Given text:
-------
Published by Tor Books

Reviewed by Leigh Kimmel

This is the second volume in the Butlerian Jihad trilogy, and unfortunately it continues to suffer from the same weaknesses that plagued the first volume. I still find the cymeks, the computer overmind Omnius and his robot servant Erasmus to be shallow and cartoonish, completely at variance with the Dune universe as I always understood it. They seem to belong more to an action-adventure anime or maybe a Saturday morning cartoon to the rich and evocative universe of Paul Maud'dib and his various allies and enemies. Dune was about the exploration of human nature and the human condition, but there are no insights to be found here.

Instead, we continue to have the simplistic machinations of computer enemies who seem to be straight out of the fears of the earliest pulp robot stories, the sort that John W. Campbell was responding to when he suggested to Isaac Asimov the idea that would ultimately become the Three Laws of Robotics. Omnius and Erasmus never have any nuanced motives for their contempt for humanity and their continual cruelty toward individual humans. Instead, it would seem that they do it because that is what their kind does.
-------
Extracted information:
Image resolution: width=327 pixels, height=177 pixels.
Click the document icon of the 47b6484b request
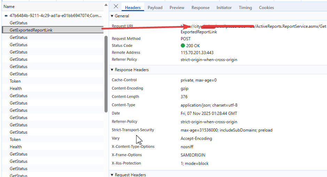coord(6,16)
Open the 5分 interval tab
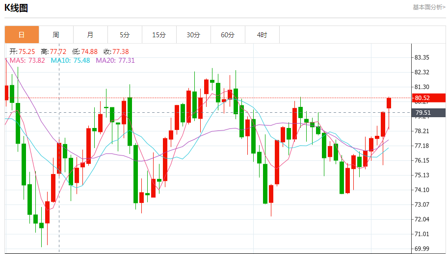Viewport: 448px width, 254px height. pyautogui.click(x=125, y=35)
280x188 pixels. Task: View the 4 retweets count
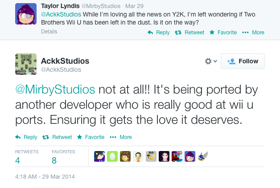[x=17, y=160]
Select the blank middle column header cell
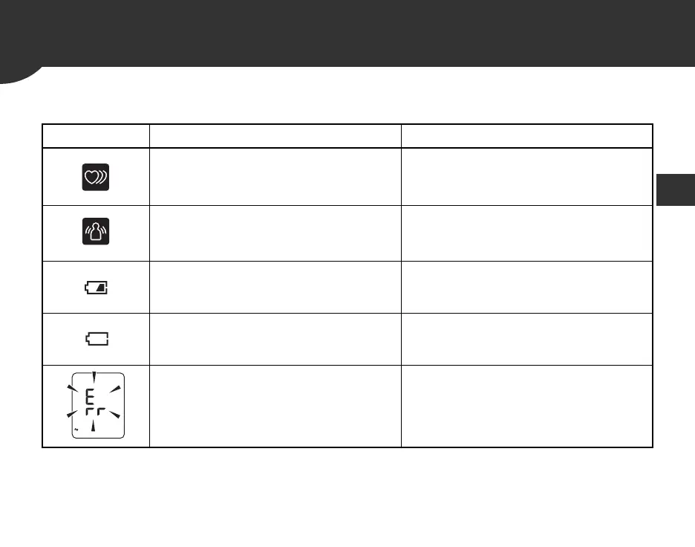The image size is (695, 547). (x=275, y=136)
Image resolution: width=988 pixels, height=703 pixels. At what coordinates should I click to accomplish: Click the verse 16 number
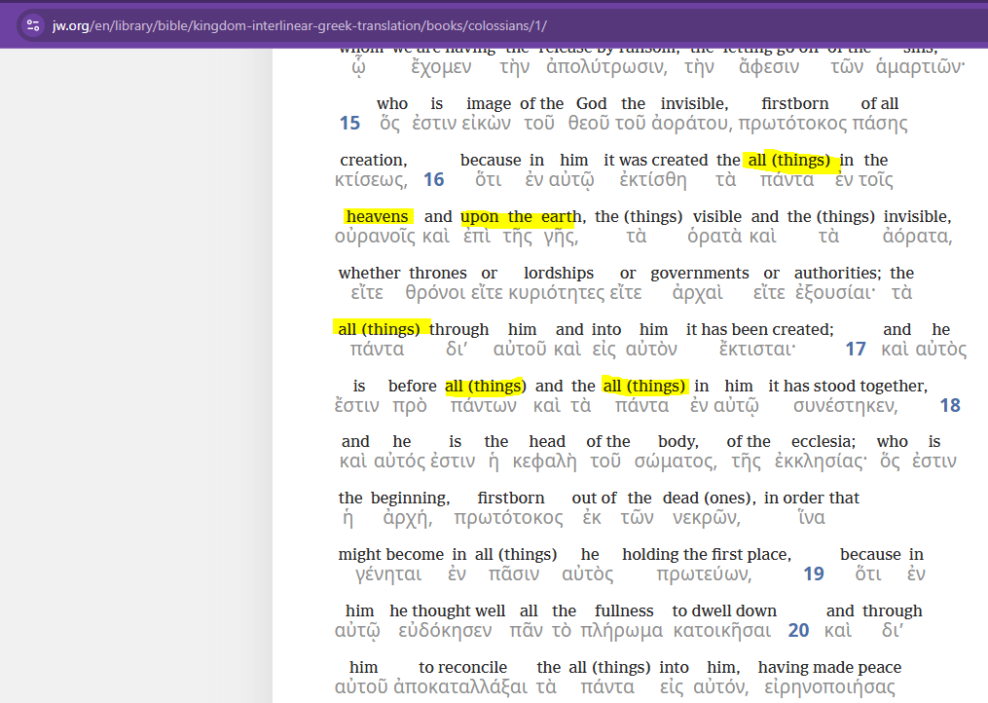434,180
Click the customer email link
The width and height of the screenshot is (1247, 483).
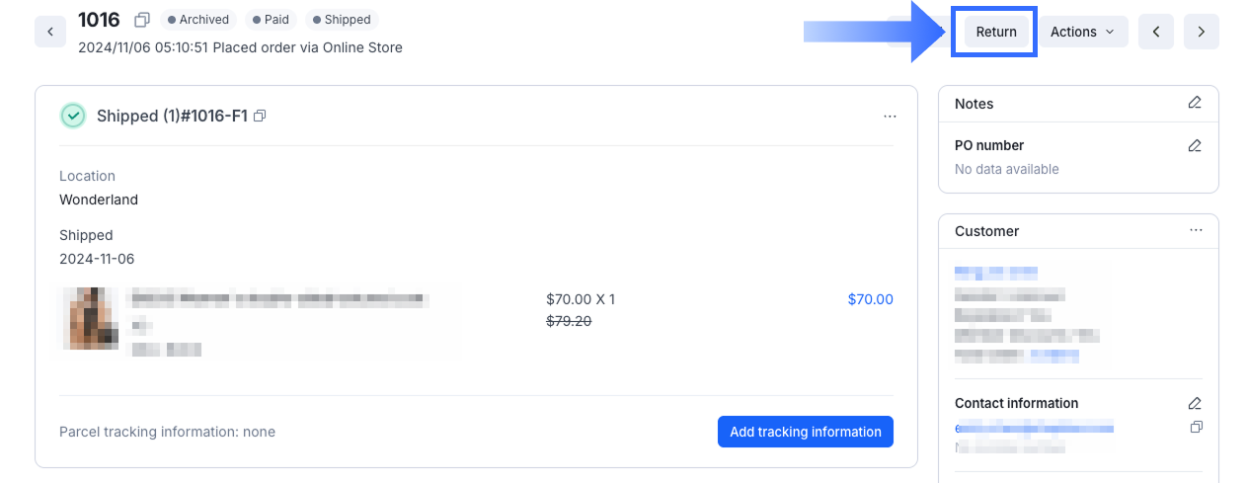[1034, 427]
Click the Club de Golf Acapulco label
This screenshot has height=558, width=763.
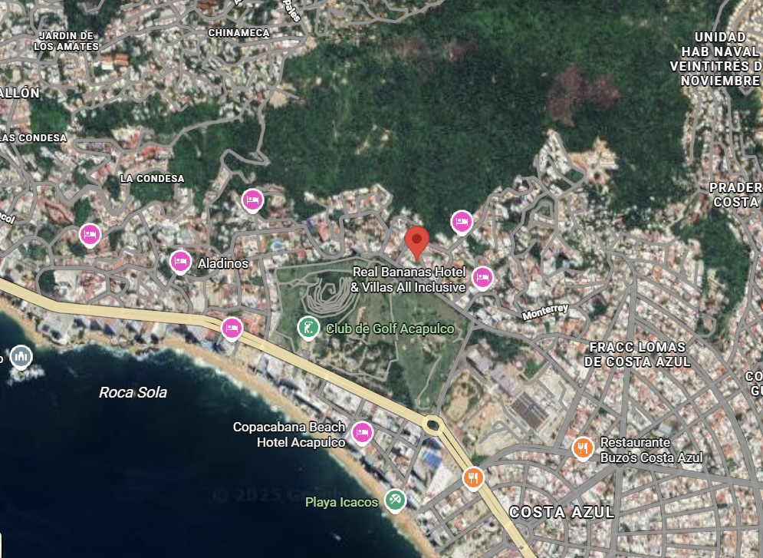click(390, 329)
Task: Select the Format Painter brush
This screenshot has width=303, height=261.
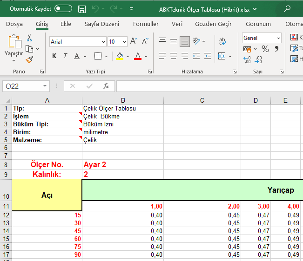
-------
Task requirements:
Answer these questions using the review above.
(a) Which publisher is named at the top of the review?
(b) Which trilogy does the reviewed book belong to, and which volume is it?
(c) According to the review, to whom did John W. Campbell suggest the idea that became the Three Laws of Robotics?

Output:
(a) Tor Books
(b) The Butlerian Jihad trilogy; it is the second volume.
(c) Isaac Asimov